Whilst Hess was becoming ever more involved with Professor Haushofer, taken in like a long-lost member of his family and enormously enjoying his new role of university student, another force began to enter his life. Late in the spring of 1921, Hess persuaded Professor Haushofer to accompany him one evening to a working-class district of Munich to hear a man – Hess did not know his name – speak.
With some misgivings, Haushofer accompanied Hess to a roughneck beerhouse called the Sterneckerbrau. Once inside, they took a seat at the rear of a dingy, smoke-filled back room, the air heavy with the scent of tobacco, beer and sweat. Soon a man stood up on a low platform at the front and began to talk. Haushofer would later recall how he noticed that once Adolf Hitler’s harsh-toned voice began haranguing his audience, rising in tempo and ferocity against the injustices of the Treaty of Versailles, venting his spleen against the evils of Communism and gesticulating wildly, Hess became mesmerised.

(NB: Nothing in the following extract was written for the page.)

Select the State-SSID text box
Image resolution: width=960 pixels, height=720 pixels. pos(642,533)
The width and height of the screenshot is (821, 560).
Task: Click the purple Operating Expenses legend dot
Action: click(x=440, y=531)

Karl Haushofer was not as immediately impressed with Hitler as Hess was. He thought Hitler’s rantings crude and without form, basically echoing and amplifying the cry of the Nationalists who could be heard on any street corner in Munich, angry men decrying the way Germany had been defeated, denouncing the injustices of 1919, and condemning those villainous Communists who would see their beloved fatherland ruined. However, despite his first impression that Hitler’s style was overly dramatic and noisy, the Professor of Geopolitics did pay attention to the evident way Hitler’s oratory instilled enthusiasm in the crowd by sheer force of will. Here was a man of potential, a man who with guidance and support could become an important force. All he needed was a political education; tutoring in the use of protocol, political finesse and style.
Later that same night Hess persuaded his new girlfriend, Ilse Pröhl, to accompany him to another meeting at the Sterneckerbrau, saying: ‘You must come with me to a meeting of the National Socialist Workers’ Party. I have just been there with the General. Someone unknown spoke … if anyone can free us from Versailles he is the man – this unknown will restore our honour.’ 13
Adolf Hitler in 1921 was a case of a man with extraordinary speaking ability being in the right pace at the right time. What he said was on the whole well received because it was what the people wanted to hear. In 1920s Munich, the masses did not want to hear that Germany had lost the First World War through the ineptitude of its leaders; that the German military’s yearning to flex its muscles had blinded it to the dangers of fighting Russia, France and Britain at the same time, with disastrous results. Hitler charged into the political arena and, with all the venom of a maniacal bible-belt preacher, screamed that Germany had been tricked and deceived, that underhand people had worked behind the scenes to cause the country’s downfall. And worse yet, he proclaimed, those plotters were still at work against Germany and her people. With a powerful turn of phrase and a magnetism rarely seen in politics, Adolf Hitler indoctrinated his audiences with the idea that anti-German plotters, Communists and, worst of all, the Jews, were to blame for all their woes. Germany’s only saviours, he proclaimed, the only men willing to stand up against these evils, were the National Socialists – the Nazi Party.
With Hitler’s arrival on the scene, a new phase of Rudolf Hess’s existence began. Over the next two decades the lives of Hess and Hitler would become inexorably entwined as the Nazi Party struggled to find its feet, fought for the hearts and minds of the German people, strove for success at the ballot box, and ultimately took and held power. The first and most serious hiccup to Hitler’s progression came a mere two years after Hess’s first encounter with his Führer, or the Tribune, as Hess at first called him.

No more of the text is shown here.